[Stored data]

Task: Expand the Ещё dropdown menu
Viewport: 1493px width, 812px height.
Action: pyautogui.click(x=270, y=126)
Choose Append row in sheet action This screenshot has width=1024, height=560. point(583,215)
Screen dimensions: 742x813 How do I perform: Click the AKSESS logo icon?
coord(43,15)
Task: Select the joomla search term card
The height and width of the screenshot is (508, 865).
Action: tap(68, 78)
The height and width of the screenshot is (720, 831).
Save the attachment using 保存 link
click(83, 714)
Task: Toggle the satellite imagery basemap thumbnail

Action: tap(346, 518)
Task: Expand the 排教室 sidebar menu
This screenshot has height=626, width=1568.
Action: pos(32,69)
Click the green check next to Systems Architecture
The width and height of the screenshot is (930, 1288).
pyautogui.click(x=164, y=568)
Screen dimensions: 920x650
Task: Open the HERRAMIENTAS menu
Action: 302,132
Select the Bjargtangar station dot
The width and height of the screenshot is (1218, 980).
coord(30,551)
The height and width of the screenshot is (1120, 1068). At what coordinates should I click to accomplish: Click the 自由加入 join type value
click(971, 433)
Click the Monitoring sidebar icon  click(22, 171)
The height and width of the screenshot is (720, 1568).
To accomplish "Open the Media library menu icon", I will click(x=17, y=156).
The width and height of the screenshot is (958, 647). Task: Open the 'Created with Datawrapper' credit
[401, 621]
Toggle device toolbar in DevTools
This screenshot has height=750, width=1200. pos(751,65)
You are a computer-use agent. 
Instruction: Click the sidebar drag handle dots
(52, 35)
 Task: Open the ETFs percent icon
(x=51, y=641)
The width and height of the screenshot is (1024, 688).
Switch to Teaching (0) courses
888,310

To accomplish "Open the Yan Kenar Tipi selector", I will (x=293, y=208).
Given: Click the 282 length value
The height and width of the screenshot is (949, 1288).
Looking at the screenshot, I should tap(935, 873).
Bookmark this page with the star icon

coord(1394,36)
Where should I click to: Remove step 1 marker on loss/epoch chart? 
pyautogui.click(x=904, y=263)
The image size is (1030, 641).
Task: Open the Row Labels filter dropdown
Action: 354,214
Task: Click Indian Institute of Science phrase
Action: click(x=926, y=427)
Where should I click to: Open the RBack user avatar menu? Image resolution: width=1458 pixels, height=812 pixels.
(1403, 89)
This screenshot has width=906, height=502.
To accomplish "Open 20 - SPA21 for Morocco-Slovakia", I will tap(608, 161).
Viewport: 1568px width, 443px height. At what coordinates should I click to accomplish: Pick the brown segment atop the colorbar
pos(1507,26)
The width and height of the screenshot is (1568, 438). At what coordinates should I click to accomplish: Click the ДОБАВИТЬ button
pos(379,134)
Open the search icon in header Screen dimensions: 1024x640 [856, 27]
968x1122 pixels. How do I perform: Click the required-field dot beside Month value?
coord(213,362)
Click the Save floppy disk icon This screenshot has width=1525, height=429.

▶ _WHAT IS REQUIRED_: Find each line in the entries above that contains the word "Save", and copy every such line in full.

▶ _RESULT FOR THIS TASK_:
Save the attachment using 保存 link
Click the Save floppy disk icon This screenshot has width=1525, height=429.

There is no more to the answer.